But on Cape Breton, customs and traditions that were eliminated from the culture in the homeland have been kept alive for two centuries. Thanks to schools like the Gaelic College -- founded in 1938 to preserve Celtic language and culture, and the only institution of its kind in North America -- traditional Scottish music, dance and arts like weaving and kilt-making flourish.

Gaelic is still seen here on sign posts, still spoken by elder "Capers" and taught at schools. While other Canadian kids study French or Chinese as a second language, in towns like Mabou, Gaelic is part of the kindergarten-to-Grade 12 curriculum. And musicians, like the Rankin sisters and their Cape Breton contemporaries, keep it alive and popular in their songs and performances.

At the Highland Museum -- a living museum featuring costumed interpreters and historic buildings gathered from throughout the region -- the strains of Highland pipes fill the air as I leave my car. It's a world of homespun and shaggy Highland cows, where Gaelic is spoken and the lilt of the language permeates every conversation.

The museum sits near the town of Iona, named for the Hebredian island that traces its roots to the Irish saint who first brought Christianity to the Highlands. The replica "black house" -- a round Highland-style dwelling with its stone walls and peaked thatched roof -- recalls what the immigrant Scots left behind, while the wool mill, historic church, and log cabin speak to the new lives they created here.

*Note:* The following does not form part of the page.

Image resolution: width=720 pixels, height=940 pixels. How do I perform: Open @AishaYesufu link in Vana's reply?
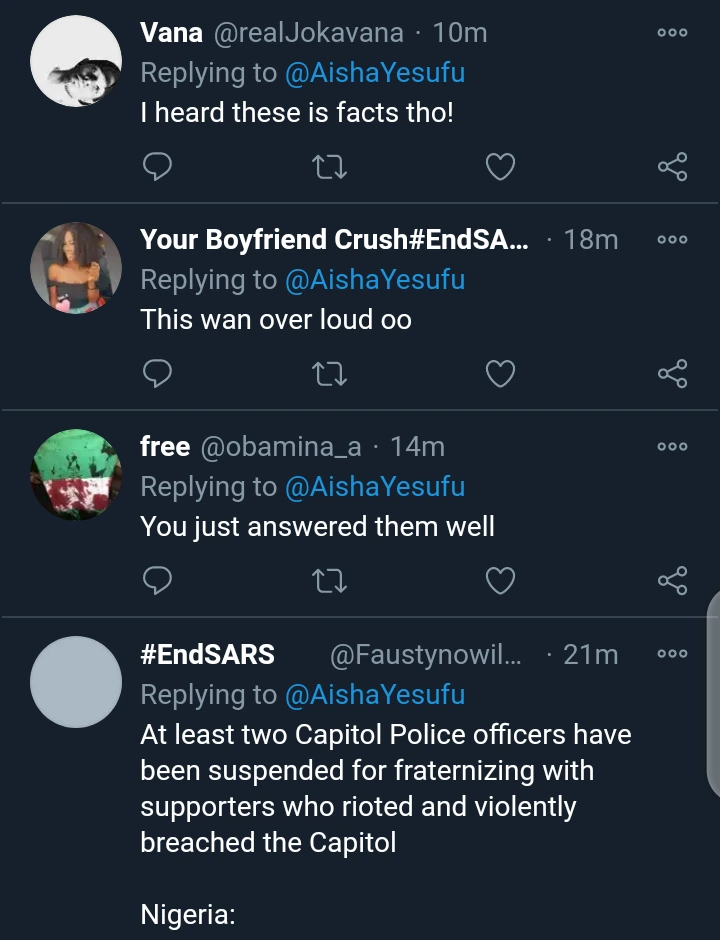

"Gaelic is the working language here on the site," says Seumas (a.k.a. Jim) Watson, the Gaelic co-ordinator at the museum. As we sit next to the open hearth in one of the historic homes that dot the property, he breaks into one of the 1,000 Gaelic songs collected from people around the island. The music and stories are preserved and passed down here from older Cape Bretoners to younger ones, as they once were among clans throughout the island.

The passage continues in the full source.